Biden: Watching Hillary and waiting.Mark Peterson/ReduxGiven the very likely prospect of all that erupting again, perhaps even more garishly than before, owing to the accelerated technology of the media/entertainment/gossip industry over the past twenty years, what happens if she doesn't run?
"I think Andrew Cuomo might try. I think Kirsten Gillibrand would consider it," Dean says. "Amy Klobuchar will think about it. I'm sure O'Malley will be in. And I think Sanders will be in."
If you eliminate all the people who seem to be waiting for Hillary Clinton to make the call—Gillibrand first among them, because she has taken on national issues in a way that may lead you to wonder if she's not willing to make a run regardless—then there's O'Malley, piling up chits and IOU's all over the hinterlands. Maybe Jim Webb. And there's Bernie Sanders—and that may be the key to understanding the whole phenomenon of the cleared field. Sanders is an independent who caucuses with the Democratic side in the Senate. He is an unapologetic liberal, an actual Socialist at a time when the word is thrown around to mean anyone who believes in repairing roads and fighting fires. He also seems to be the one candidate, even more so than O'Malley, who has taken to heart Dean's resistance to the idea of a cleared field, who has imbibed his fellow Vermonter's disdain for the notion that there is anyplace in the country where the Democrats shouldn't compete and that there is any issue on which the Democrats should decline to engage. Sanders fought a ferocious battle in the Senate this year to provide increased benefits to veterans and their families, and he was equally ferocious in denouncing the problems with the health-care system in the Veterans Administration. In August and September, he was making this pitch, as well as inveighing against an economic system that seems increasingly rigged upwards—not in Vermont or Oregon but in South Carolina and Mississippi. And that is a response to the worst thing about accepting as axiomatic the notion of the cleared field: It strangles debate. It makes effective coalition-building beyond the mainstream impossible. Change within nothing but acceptable parameters is stillborn, and the really serious problems affecting the country get sanded over and obscured by tactics. People whose lives have been ground up over the past decade have their appeals drowned out by the hoofbeats of the horse race.

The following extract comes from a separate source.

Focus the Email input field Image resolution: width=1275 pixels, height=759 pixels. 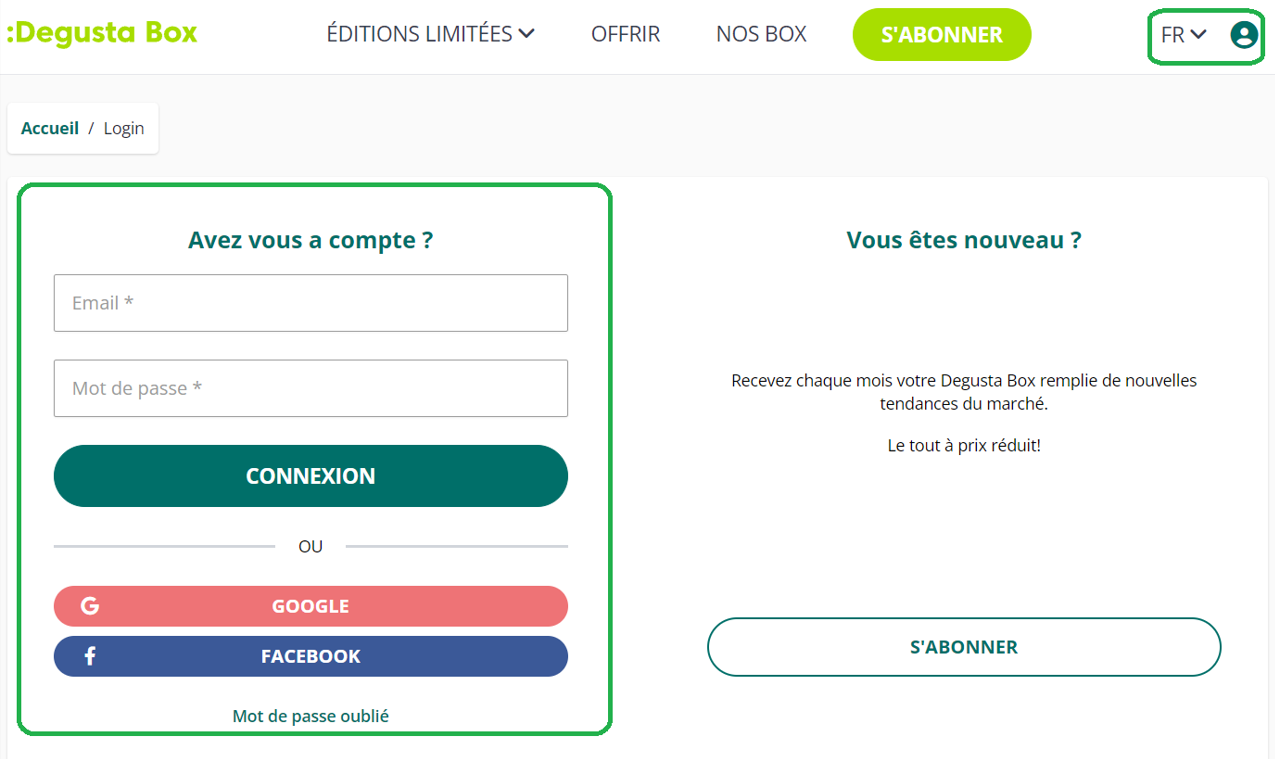(311, 303)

"What I'm saying," Sanders says, "is that you've got that community. Yesterday in the evening, in Raleigh, North Carolina, we spoke to over three hundred people, working people, from the AFL-CIO and other groups. Do I think those people are satisfied with what's going on in this country? Do I think that they want real change? I think they do. In Columbia, South Carolina, we had two hundred people out. We had seniors, blacks, whites—a real coalition of people—and we had a lot of them in Mississippi for the AFL-CIO.
"The bottom line is I think the Beltway mentality underestimates the frustration and the anger that people are feeling in this country with both the economic and the political status quo."
To accept the idea that Hillary Clinton has cleared the field is not merely to put the Democratic party on the razor's edge of one person's decision. It also is to give a kind of final victory to tactics over substance, to money over argument, to an easy consensus over a hard-won mandate, and ultimately, to campaigning over governing. It is an awful, sterile place for a political party to be. And that's the thing about clearing the field: Clearing the field makes it easier to cross, but there's nothing living or growing there. It bakes brown in the sun and it cracks, and the rain runs down the cracks in vain rivulets, because there's no purpose to rain that falls on an empty field. Even the crows abandon it.